コンテストは複数の芸術協会が主催し、2部門で実施された。1つめはISの犯罪をテーマにした部門で、2つめは嫌悪すべき人物部門。国営放送イランラジオによると、開催目的は2つある。ISがシリアやイラクの支配地域で行っている犯罪行為を非難し、抵抗の文化を普及させること。そして、イランと他国の芸術家の交流と対話の下地を作ることだという。
しかし、イランラジオの記事やコンテストの作品からは、別の目的も見て取れる。IS自体はもとより、イランが敵視する米国、イスラエルやカタールなどの湾岸諸国を「自国の利益のためにISを操っている」と非難することだ。嫌悪すべき人物部門の作品で描かれたのは、ISの指導者バグダディだけではなく、カタールの首長、イスラエルのネタニヤフ首相、米、英、仏各国の大統領だった。
インターネットニュースサイトのヘビーは「作品は、イランの極端な反米、反イスラエル主義が反映されているものが多いことをふまえて鑑賞する必要がある」と指摘する。仏AFP通信は「このコンテストでは、主にアラブ諸国の首脳やアメリカ人、シオニストが扱われている」と報じている。
コンテストを紹介する6月13日付のイランラジオの記事は、コンテストの説明から始まり、次のように主催者のショジャーイー・タバータバーイー氏の言葉を引用し、イスラエルと米国への攻撃を展開している。

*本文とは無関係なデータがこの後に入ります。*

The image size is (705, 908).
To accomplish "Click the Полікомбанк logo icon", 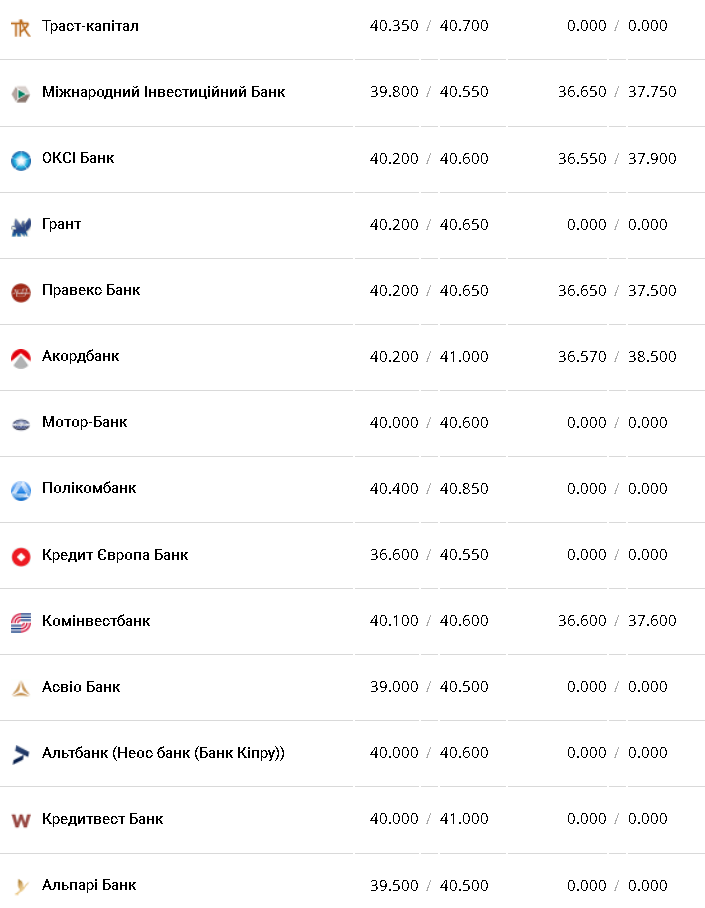I will coord(21,490).
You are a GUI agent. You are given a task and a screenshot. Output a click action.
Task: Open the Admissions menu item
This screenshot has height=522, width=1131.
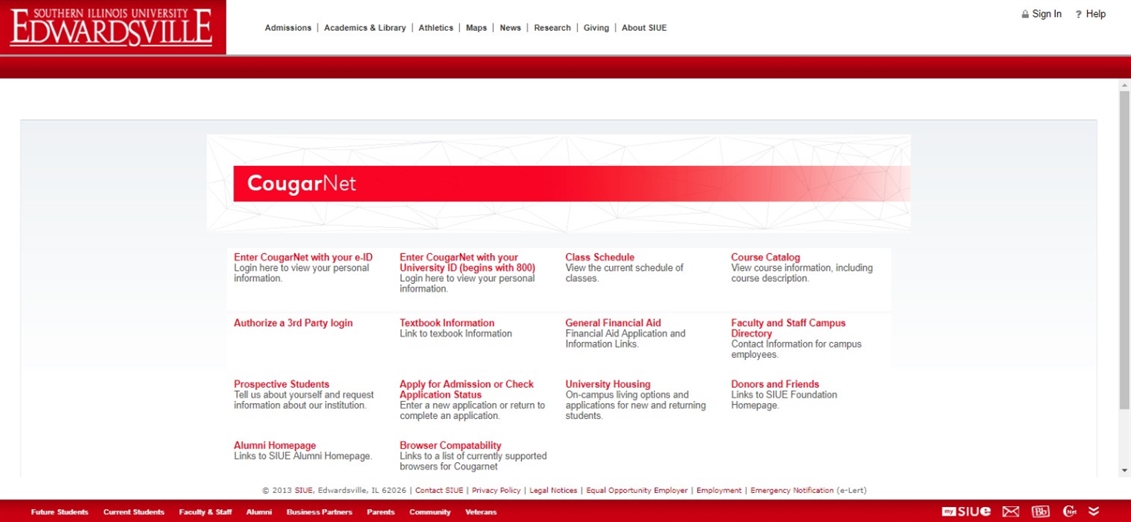tap(288, 28)
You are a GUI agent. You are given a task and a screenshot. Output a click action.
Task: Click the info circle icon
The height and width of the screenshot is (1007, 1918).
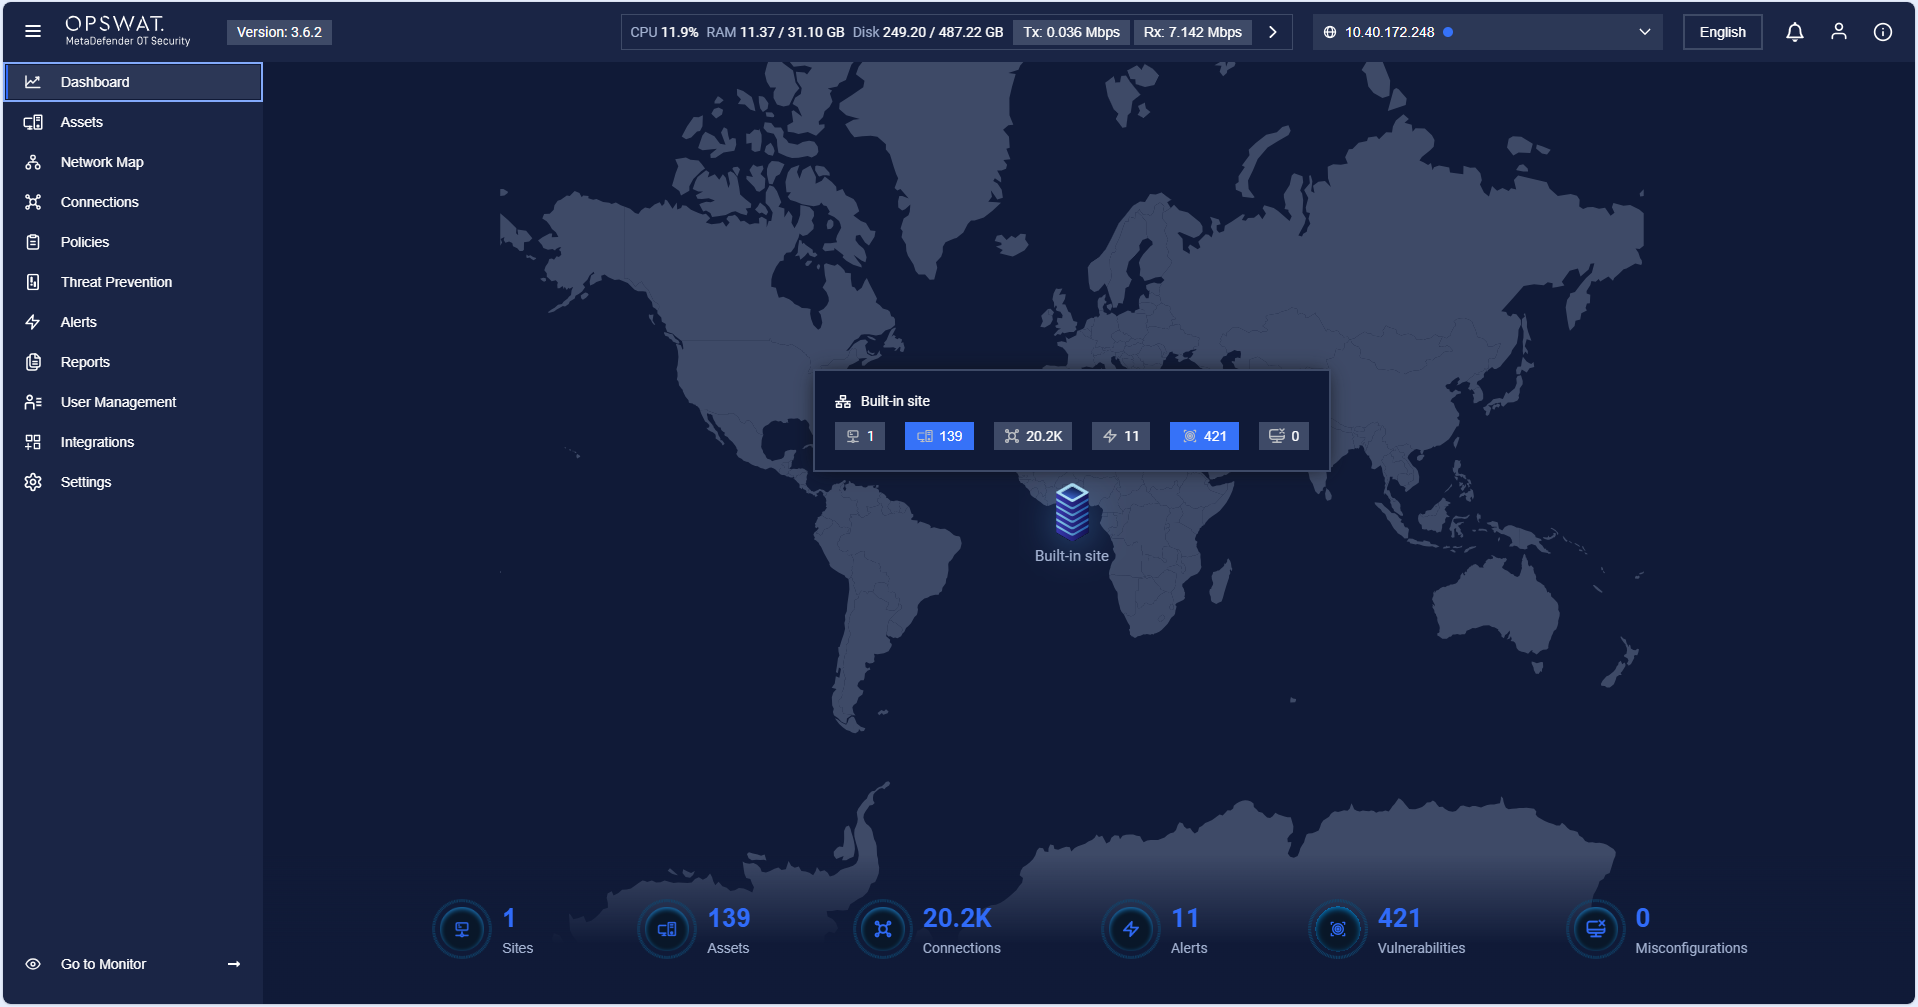coord(1882,32)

「(シオニスト系の)あるメディアのサイトでは『イランで開催の風刺画コンテストが、ISをイスラエルや米国と関連付けた』という見出しの記事が掲載されていた。またこのニュースに対する読者からのコメント欄では、ISに対するシオニストの本当の感情が読み取れ、ISが中東地域でシオニストと米国の目的のために結成されたことが理解できる。コメントの多くは、こうしたイベントによりISが攻撃されることにシオニストが不快感や怒りを感じている、というものだった。例えば、ある人のコメントには『イスラエルが世界でより安心感が持てるように、イスラム教徒が殺されてしまえばいいのに』というのがあった。また、別の人のコメントでは、中東におけるISの存在は必要である、とされていた」
こうしたコメントをあえて取り上げたうえで、イランラジオはこの記事を次のように締めくくる。

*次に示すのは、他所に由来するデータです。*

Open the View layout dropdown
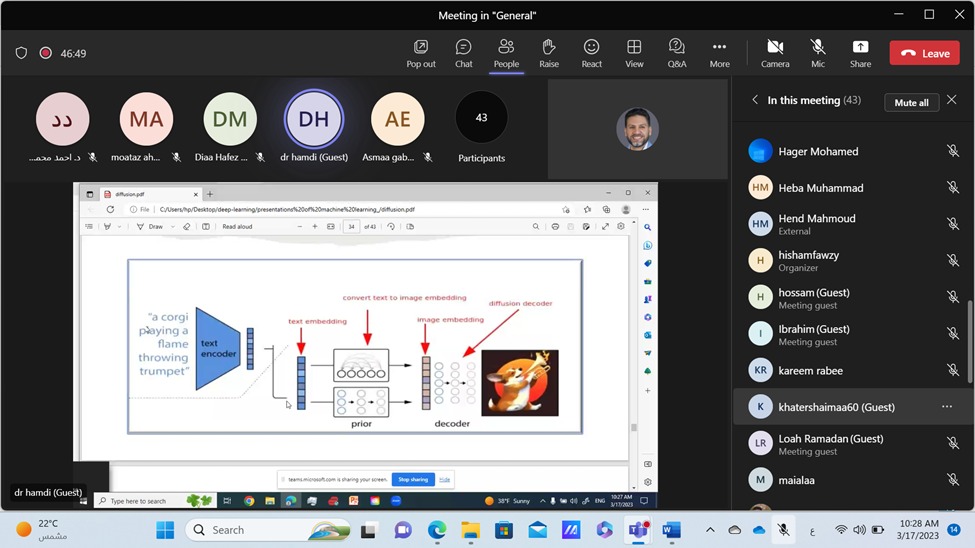 point(634,53)
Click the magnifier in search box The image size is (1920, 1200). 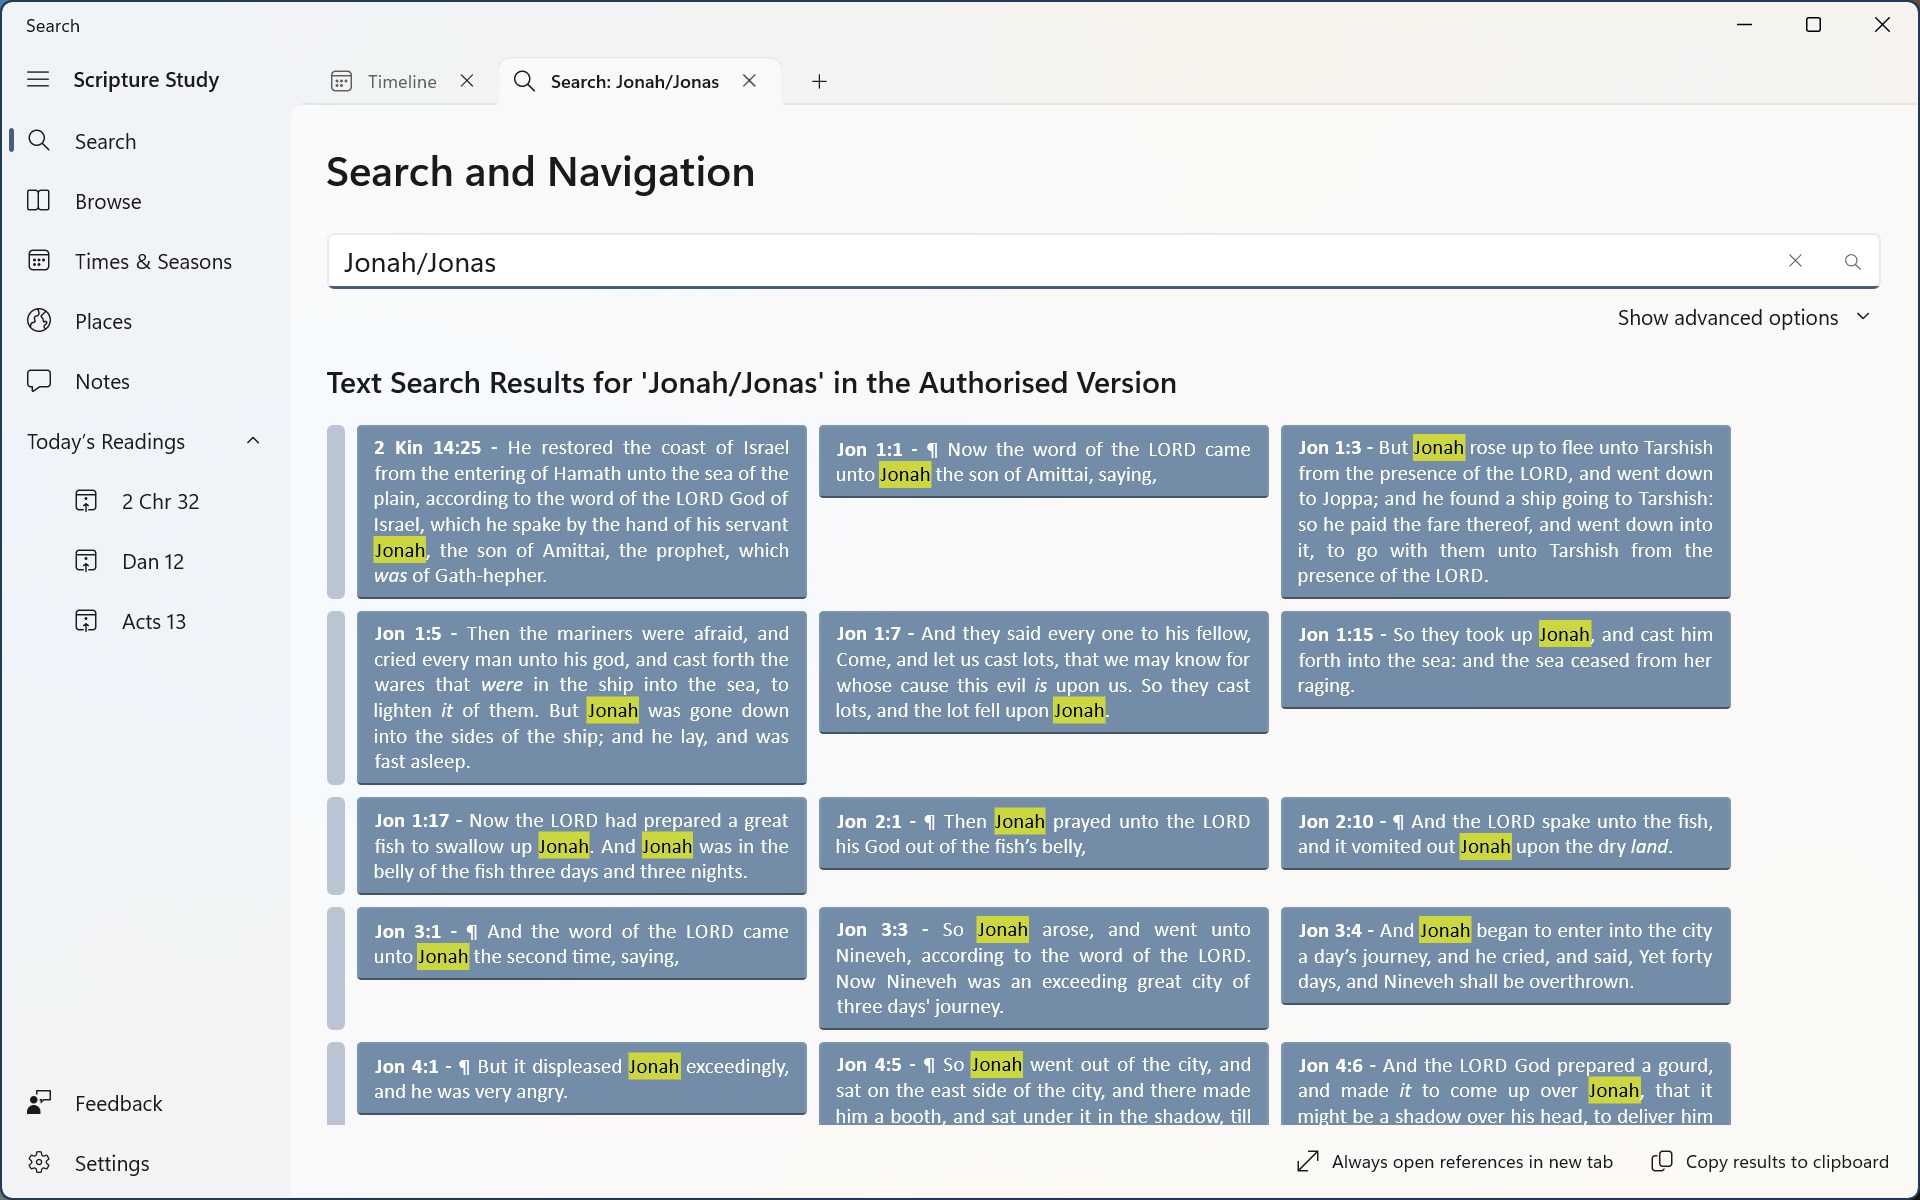(x=1852, y=262)
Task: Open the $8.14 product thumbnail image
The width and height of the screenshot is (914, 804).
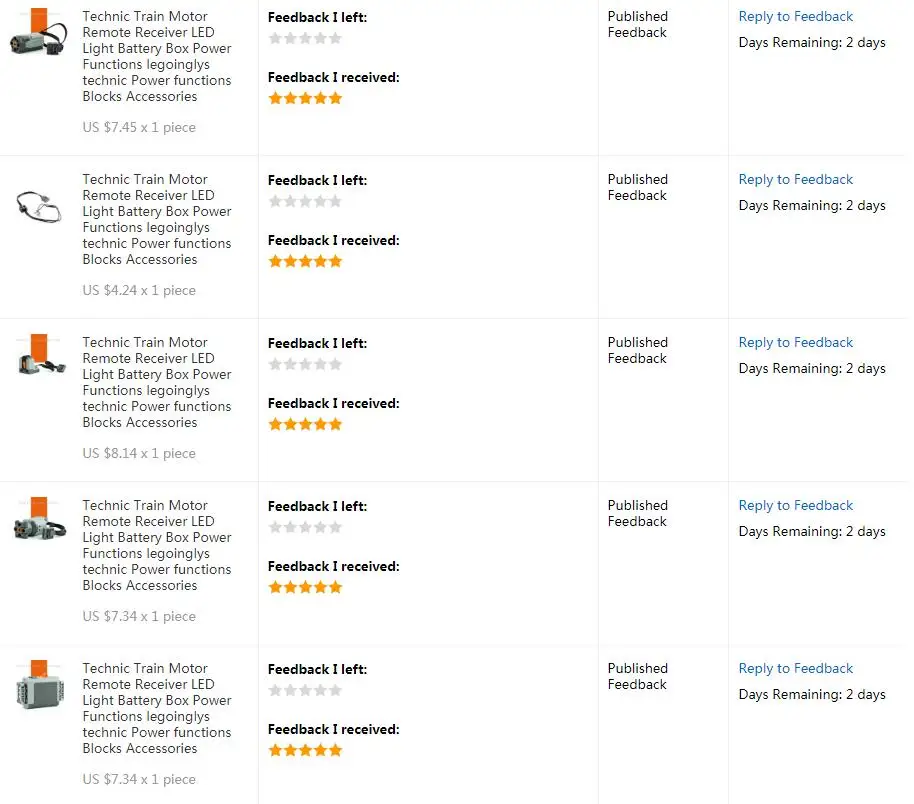Action: (x=39, y=354)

「このように読者のコメントの1つからも、ISをテーマにした国際風刺画コンテストの開催にシオニストがなぜ怒りを感じているかが見て取れる。複数の証拠からすると、どうやらISはシオニスト政権とつながりがあり、シオニストが長年にわたって達成できなかった目標を追求しているように思われる」
今回のコンテストは、2月に作品募集を開始。1072点の応募作品から選ばれた172点が最終審査に進み、5月31日に首都テヘランのアラスバラン文化センターで行われた閉会式で受賞作が発表された。最優秀賞はイラン人アーティストだった。
参加者の出身国はイランがもっとも多く、中国、ブラジル、オーストラリア、ドイツ、ペルーや、マレーシアやインドネシアなど40カ国以上に及んだ。受賞作はイラン国内をはじめ、イラク、シリアやレバノンで展示されるという。

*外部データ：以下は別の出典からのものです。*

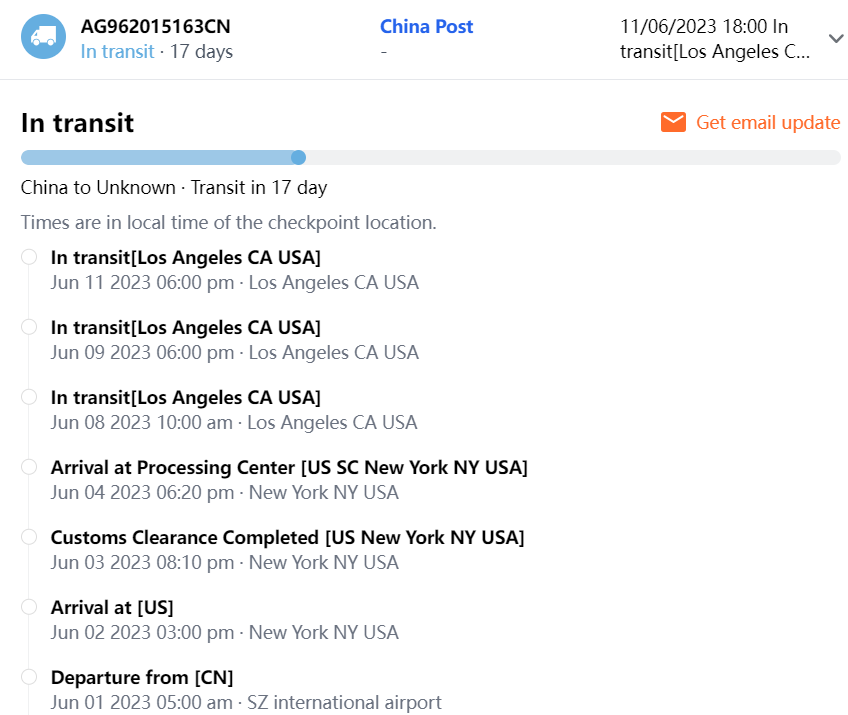848x715 pixels.
Task: Click the Jun 08 In transit checkpoint marker
Action: click(x=29, y=397)
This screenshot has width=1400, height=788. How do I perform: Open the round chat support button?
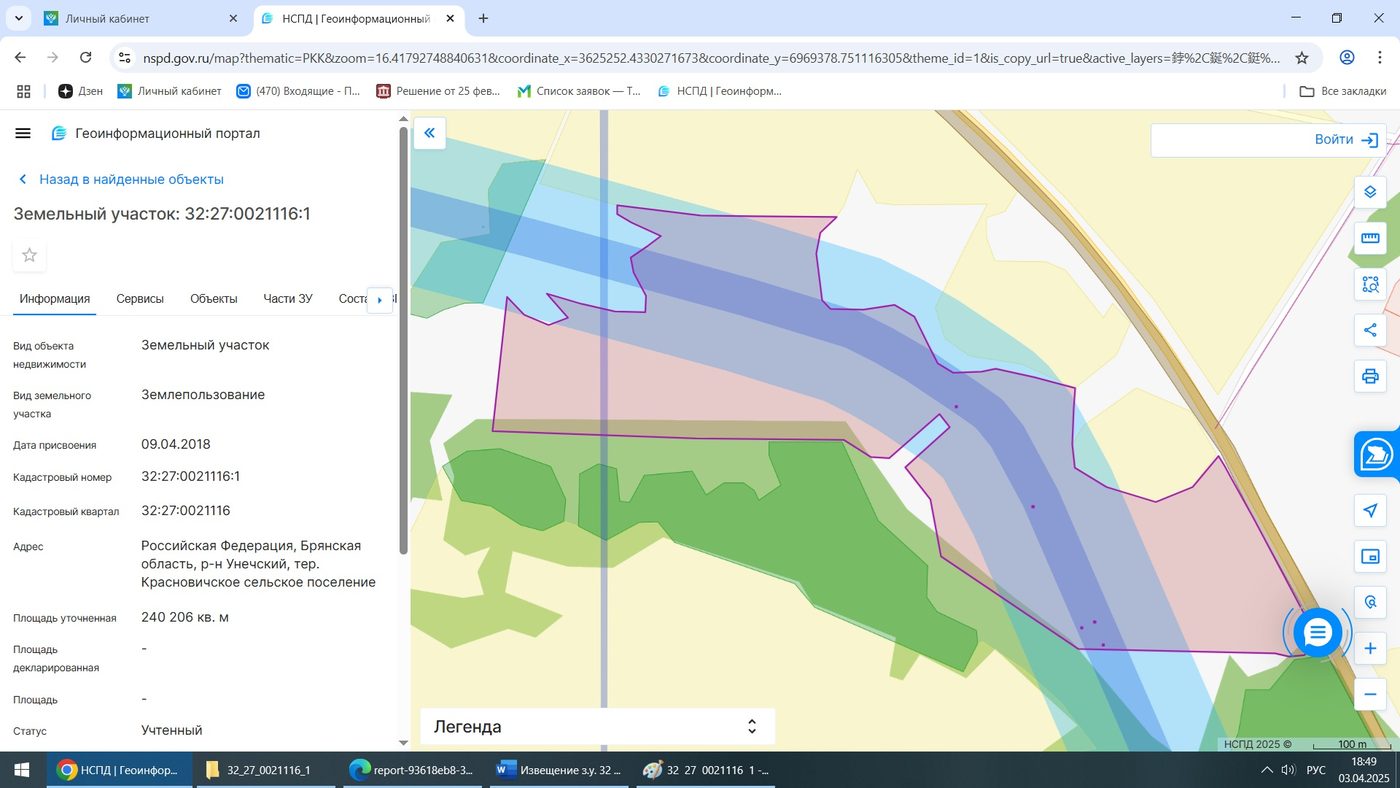(1317, 632)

米国の非営利団体、ジャーナリスト保護委員会(CPJ)による「もっとも検閲が厳しい国」(2015年)、「投獄されているジャーナリストの人数がもっとも多い国」(2014年12月)で、イランはいずれもトップ10に入っている。
上述のタバータバーイー氏は、コンテストの閉会式で「イランや他国の自由な風刺画家の作品が、他国でも展示されることを約束する」と述べた。だが、イランでは同国のアーティストが避妊を制限する法律に反対して国会議員を動物に例えた風刺漫画を描き、6月に禁固12年9カ月の判決を受けたばかりだ。
イランはまた、サウジアラビアのイエメンへの攻撃を非難する風刺画コンテストも6月に開催。2月には仏シャルリーエブド紙がイスラム教の預言者ムハンマドの風刺画を掲載したことを非難するため、2006年以来2度目となる「ホロコースト風刺画コンテスト」も開催している。
イランは自国のアーティストやジャーナリストの自由な活動を制限しつつ、敵対する国を非難する手段としては風刺画を用いる傾向にあるようだ。